With reference to fig. 1 and 2, the quick rebounding device for measuring rebounding characteristics of rubber materials comprises a high-speed bidirectional loading cylinder 1, a piston 2, a connecting rod 3, an upper platform 4, a damping block 5, a compression beam sliding shaft 6, a movable beam 7, an upper compression beam 8, a spring 9, a support shaft 10, a lower compression beam 11, an upper pressure head 12, a clamp 13, a movable beam sliding shaft 14, a lower platform 15, a device base 16 and the like.
(1) When the device does not work, the device is in a free state, the spring 9 is in a compression state under the self weight of the upper compression beam 8, the upper compression beam 8 is tightly contacted with the movable beam 7, and the upper pressure head 12 is not contacted with the clamp 13.

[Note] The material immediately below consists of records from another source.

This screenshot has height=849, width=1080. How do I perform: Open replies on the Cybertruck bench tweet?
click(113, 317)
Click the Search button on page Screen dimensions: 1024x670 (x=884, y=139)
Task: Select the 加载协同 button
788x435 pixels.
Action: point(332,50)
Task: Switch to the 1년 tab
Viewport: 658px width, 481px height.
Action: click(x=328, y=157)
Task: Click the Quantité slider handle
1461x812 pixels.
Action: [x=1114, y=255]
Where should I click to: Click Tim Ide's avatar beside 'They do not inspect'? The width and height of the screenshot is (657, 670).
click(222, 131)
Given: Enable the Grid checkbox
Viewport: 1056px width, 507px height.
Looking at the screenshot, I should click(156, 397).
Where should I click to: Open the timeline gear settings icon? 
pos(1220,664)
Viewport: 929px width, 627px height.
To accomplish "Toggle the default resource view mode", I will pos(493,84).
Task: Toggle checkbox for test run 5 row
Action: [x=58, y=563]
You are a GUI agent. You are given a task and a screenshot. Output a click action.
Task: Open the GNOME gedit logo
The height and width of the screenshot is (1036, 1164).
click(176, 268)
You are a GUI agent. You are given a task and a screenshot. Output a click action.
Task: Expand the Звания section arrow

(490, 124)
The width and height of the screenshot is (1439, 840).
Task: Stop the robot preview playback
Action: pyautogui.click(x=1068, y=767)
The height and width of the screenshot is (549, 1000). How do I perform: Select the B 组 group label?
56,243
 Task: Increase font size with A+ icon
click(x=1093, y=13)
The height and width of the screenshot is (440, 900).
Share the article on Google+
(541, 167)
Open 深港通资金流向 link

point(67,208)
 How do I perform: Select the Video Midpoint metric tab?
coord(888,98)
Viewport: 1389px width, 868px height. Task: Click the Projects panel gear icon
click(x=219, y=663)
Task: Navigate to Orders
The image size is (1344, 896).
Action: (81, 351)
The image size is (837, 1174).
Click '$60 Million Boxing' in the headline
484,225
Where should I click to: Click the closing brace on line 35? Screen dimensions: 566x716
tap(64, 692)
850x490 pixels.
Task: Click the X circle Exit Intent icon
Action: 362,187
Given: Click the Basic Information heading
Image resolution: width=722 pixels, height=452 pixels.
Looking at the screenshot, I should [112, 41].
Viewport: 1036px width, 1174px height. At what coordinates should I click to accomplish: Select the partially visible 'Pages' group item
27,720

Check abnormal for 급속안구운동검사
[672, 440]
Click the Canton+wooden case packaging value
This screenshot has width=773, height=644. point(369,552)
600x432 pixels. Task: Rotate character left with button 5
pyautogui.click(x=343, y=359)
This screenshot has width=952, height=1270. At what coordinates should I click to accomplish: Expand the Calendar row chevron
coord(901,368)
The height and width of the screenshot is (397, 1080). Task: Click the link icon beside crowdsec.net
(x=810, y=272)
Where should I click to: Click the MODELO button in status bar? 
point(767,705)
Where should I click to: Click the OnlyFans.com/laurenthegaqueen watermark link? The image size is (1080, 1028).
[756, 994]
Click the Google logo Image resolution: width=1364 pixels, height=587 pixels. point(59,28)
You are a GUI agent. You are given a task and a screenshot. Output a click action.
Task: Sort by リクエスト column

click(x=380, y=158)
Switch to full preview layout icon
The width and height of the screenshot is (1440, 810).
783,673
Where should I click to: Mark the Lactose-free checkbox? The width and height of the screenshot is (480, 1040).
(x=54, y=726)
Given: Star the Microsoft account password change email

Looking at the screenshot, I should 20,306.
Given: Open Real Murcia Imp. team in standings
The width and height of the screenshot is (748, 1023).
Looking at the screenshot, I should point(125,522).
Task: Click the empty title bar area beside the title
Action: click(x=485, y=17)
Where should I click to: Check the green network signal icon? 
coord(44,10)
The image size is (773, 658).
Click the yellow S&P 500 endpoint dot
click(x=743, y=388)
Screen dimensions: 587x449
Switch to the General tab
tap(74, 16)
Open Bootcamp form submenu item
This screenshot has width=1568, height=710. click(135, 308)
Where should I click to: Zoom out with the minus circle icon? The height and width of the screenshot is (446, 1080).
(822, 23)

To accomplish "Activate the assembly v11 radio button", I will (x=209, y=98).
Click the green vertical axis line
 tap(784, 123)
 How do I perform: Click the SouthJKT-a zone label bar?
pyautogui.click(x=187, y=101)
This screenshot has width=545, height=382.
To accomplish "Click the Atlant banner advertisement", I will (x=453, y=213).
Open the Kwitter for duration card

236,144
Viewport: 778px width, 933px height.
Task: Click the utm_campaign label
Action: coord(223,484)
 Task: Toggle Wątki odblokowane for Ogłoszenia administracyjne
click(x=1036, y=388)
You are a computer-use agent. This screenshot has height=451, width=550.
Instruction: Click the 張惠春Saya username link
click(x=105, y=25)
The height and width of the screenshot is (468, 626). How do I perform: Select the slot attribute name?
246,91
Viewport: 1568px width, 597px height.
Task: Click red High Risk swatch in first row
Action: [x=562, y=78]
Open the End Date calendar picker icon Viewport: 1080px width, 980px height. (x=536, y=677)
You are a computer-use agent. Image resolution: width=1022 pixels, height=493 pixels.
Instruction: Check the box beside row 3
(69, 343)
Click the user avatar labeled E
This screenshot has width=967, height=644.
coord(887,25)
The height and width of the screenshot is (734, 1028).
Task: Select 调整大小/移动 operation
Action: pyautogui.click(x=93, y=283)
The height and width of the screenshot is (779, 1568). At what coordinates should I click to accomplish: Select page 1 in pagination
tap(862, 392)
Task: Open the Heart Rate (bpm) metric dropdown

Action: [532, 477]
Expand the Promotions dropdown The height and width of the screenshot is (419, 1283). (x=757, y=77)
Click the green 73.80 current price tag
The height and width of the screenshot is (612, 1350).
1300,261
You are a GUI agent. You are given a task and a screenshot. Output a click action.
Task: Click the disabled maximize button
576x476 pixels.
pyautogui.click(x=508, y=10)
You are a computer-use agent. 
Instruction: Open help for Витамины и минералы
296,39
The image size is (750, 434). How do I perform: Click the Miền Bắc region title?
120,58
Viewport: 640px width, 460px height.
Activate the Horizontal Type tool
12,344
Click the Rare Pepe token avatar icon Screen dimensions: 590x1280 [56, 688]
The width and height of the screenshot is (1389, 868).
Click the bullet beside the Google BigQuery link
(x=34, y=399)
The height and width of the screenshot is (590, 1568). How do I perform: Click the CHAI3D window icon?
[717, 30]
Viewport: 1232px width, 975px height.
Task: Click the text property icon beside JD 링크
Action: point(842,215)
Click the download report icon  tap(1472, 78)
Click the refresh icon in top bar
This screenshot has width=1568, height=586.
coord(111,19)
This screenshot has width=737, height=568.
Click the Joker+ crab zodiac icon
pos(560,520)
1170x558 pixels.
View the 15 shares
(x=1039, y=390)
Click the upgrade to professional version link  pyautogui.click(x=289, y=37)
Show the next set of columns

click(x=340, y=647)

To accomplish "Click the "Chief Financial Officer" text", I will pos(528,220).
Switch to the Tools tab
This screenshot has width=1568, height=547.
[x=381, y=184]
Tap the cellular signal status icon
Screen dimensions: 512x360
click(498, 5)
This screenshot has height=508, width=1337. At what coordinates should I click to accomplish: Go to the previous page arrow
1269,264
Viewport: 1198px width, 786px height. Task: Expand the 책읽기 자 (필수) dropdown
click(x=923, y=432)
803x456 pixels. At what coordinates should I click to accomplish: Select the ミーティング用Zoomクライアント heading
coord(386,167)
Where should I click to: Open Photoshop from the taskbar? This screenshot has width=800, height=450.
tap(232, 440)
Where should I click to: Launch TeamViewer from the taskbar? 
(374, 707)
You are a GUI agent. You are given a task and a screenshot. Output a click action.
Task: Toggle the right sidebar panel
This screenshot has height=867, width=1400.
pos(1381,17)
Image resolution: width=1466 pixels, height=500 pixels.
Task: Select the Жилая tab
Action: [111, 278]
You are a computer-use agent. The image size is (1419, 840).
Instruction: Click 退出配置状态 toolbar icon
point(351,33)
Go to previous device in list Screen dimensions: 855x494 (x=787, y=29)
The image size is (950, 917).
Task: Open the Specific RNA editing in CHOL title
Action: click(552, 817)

(2) During the test, the high-speed bidirectional loading cylinder 1 is loaded by controlling the comprehensive test bed. The piston 2 moves downwards with a concomitant downward movement of the lower compression beam 11, the spring 9 not undergoing compression deformation at this stage.
(3) With the downward movement of the lower compression cross beam 11, after the upper pressure head 12 is contacted with a material to be tested, the upper compression cross beam continues to move downward until the upper pressure head is contacted with the clamp support 13-4, the positions of the movable cross beam 7 and the lower compression cross beam 11 are kept unchanged, the upper compression cross beam 8 continues to move downward to compress the spring 9 under the action of the high-speed bidirectional cylinder 1, and the downward movement of the piston 2 is stopped when the ballast reaches the experimental requirement under the control of the comprehensive control console.
(4) When unloading is started, the piston 2 in the high-speed bidirectional loading cylinder 1 moves upwards rapidly, but before the upper compression beam 8 touches the moving beam 7, the pressure of the spring 9 enables the piston 2 to obtain acceleration and ensures that the upper pressure head 12 still keeps a compression state with the material to be measured.
(5) When the upper compression beam 8 touches the moving beam 7, the upper compression beam 8, the moving beam 7 and the piston 2 move upwards at the same speed, and the rebound characteristic of the material to be tested is tested.
(6) And after the test is finished, the device recovers the original state, the load-time curve of the material to be measured is measured through the pressure sensor, and the rebound displacement-time curve is obtained by utilizing the displacement measuring device.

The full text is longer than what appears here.